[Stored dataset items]
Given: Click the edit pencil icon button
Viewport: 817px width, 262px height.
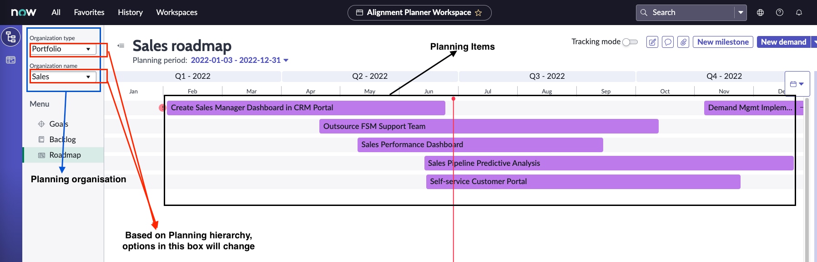Looking at the screenshot, I should click(x=652, y=42).
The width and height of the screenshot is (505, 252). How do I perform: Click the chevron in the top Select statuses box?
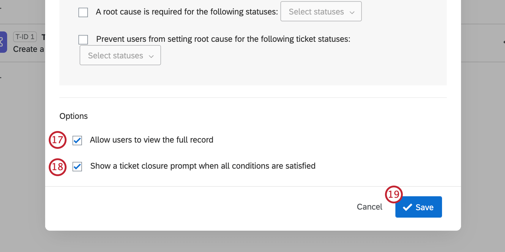(x=352, y=13)

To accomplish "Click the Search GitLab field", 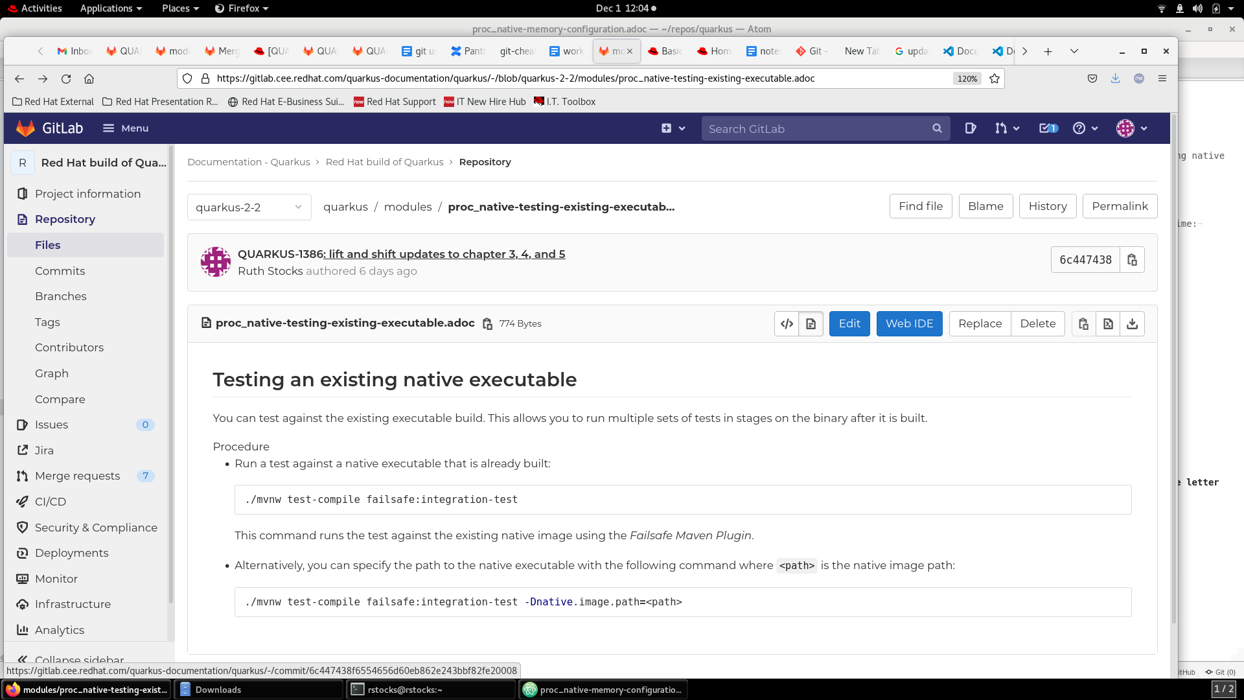I will click(x=816, y=129).
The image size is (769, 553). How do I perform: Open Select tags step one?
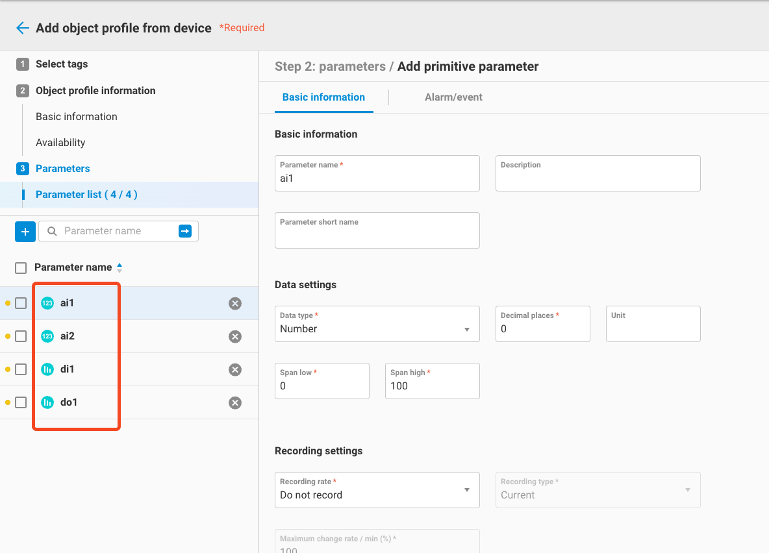pyautogui.click(x=62, y=64)
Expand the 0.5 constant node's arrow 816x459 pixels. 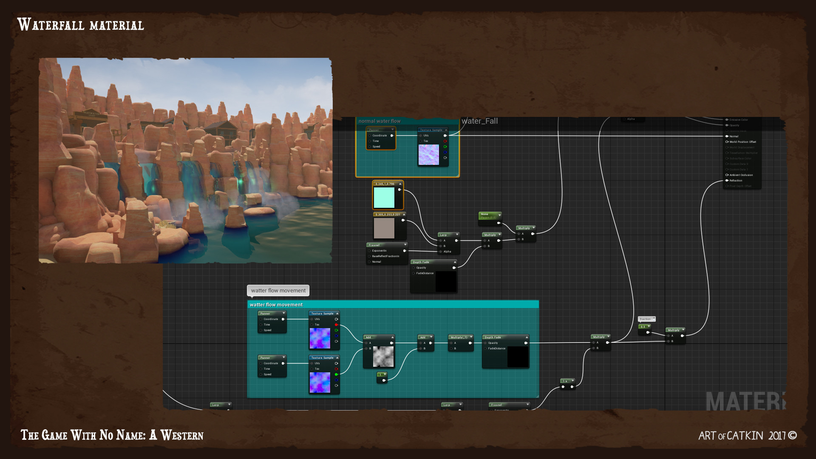pos(649,326)
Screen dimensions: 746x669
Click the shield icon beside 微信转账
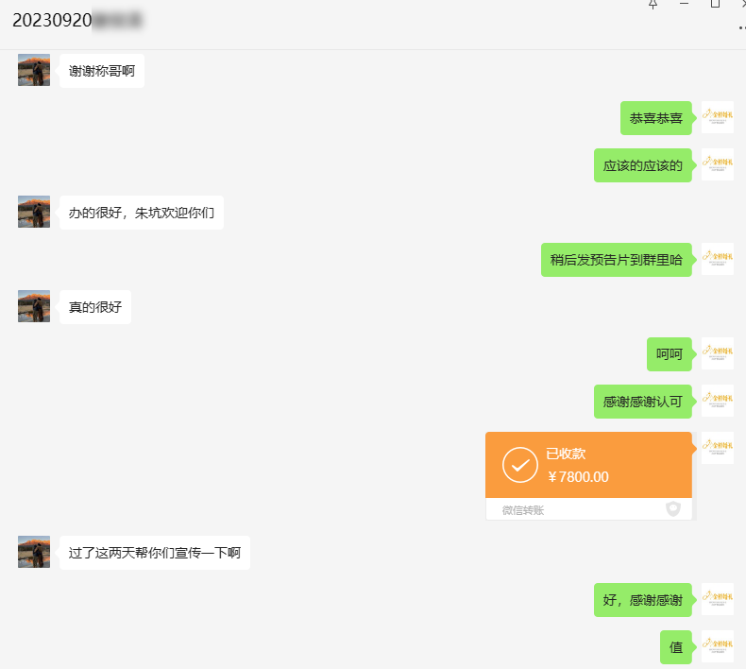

=== What is needed ===
Extract every line of the material above that contains the string "height", treating uppercase and lowercase as different.

=== Full solution ===
Viewport: 817px width, 262px height.
The width and height of the screenshot is (505, 252). How do I perform: Click the chevron in the top Select statuses box?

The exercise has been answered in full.